BEGIN
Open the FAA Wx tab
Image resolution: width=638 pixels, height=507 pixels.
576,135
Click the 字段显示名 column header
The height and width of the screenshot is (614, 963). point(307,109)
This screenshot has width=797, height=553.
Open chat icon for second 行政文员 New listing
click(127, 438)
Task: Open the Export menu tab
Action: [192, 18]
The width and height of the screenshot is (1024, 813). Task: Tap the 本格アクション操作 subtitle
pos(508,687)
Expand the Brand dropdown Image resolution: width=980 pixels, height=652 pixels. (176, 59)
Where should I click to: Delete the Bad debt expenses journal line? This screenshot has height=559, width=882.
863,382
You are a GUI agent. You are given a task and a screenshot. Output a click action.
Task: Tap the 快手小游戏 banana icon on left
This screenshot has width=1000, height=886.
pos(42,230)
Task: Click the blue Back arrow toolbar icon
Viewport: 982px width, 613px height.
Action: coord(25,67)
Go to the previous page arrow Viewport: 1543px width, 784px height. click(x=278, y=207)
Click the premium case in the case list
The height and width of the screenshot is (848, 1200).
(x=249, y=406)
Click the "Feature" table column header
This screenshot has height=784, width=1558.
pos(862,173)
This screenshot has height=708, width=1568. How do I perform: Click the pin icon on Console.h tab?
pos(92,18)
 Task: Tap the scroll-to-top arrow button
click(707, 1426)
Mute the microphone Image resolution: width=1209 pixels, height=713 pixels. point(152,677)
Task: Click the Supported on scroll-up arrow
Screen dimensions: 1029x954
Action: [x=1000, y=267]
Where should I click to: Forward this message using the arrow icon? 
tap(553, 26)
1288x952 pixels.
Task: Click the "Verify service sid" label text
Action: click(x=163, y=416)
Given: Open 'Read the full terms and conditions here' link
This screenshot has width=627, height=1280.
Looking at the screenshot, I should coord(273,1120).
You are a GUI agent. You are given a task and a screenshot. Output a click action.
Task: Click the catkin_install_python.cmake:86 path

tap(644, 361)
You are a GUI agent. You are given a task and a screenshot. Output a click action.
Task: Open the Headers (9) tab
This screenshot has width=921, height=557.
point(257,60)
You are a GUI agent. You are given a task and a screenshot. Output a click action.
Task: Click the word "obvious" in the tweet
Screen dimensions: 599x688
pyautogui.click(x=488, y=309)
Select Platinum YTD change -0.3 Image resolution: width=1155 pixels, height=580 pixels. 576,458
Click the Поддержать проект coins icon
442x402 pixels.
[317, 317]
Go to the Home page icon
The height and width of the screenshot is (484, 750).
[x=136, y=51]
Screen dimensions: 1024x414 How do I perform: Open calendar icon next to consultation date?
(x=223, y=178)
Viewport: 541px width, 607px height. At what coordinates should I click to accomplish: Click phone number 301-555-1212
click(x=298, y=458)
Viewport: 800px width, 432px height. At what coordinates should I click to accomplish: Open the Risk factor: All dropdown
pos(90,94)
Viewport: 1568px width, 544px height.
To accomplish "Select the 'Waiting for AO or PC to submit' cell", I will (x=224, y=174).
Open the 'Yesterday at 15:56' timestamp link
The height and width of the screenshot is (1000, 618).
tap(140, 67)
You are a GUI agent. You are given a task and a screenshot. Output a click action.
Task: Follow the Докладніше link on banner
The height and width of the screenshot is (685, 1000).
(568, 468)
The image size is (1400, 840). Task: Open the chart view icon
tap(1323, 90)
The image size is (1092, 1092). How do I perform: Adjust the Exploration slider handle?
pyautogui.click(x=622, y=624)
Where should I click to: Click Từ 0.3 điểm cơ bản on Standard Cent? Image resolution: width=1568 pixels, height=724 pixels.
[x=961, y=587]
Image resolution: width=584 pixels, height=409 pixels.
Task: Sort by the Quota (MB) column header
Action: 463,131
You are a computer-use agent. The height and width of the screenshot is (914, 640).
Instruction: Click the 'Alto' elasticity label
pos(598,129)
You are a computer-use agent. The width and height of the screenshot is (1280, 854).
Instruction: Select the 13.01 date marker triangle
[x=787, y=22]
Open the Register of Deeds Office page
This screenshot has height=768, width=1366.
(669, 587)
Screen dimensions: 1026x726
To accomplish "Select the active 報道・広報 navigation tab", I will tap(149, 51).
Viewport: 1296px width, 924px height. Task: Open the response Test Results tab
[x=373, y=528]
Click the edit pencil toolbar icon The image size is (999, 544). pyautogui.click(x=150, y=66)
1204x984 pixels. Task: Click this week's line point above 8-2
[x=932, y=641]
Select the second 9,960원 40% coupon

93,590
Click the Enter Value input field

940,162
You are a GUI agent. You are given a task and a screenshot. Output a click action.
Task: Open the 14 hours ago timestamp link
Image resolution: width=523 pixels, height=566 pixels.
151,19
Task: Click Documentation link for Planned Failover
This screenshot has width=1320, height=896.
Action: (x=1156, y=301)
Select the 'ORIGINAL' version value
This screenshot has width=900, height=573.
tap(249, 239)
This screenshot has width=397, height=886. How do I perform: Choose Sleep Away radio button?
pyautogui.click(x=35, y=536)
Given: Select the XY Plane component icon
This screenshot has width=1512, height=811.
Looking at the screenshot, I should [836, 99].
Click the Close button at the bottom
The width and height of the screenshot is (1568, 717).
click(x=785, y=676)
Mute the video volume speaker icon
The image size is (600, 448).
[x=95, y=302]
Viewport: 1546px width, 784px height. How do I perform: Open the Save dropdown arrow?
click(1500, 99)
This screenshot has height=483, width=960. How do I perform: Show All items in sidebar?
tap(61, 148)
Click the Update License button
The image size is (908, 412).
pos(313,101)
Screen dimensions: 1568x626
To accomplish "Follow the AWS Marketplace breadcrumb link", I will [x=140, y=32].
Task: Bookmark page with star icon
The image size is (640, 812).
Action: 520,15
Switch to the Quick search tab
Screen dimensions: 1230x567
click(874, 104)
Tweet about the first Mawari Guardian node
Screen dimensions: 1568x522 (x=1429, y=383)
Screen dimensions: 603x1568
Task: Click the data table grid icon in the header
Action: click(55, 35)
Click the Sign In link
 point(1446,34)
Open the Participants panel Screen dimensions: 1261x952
END
Which lines in the material above include the string "toolbar"? Pull them out.

Result of the exercise:
Task: Click the blue Back arrow toolbar icon
Click the edit pencil toolbar icon The image size is (999, 544). pyautogui.click(x=150, y=66)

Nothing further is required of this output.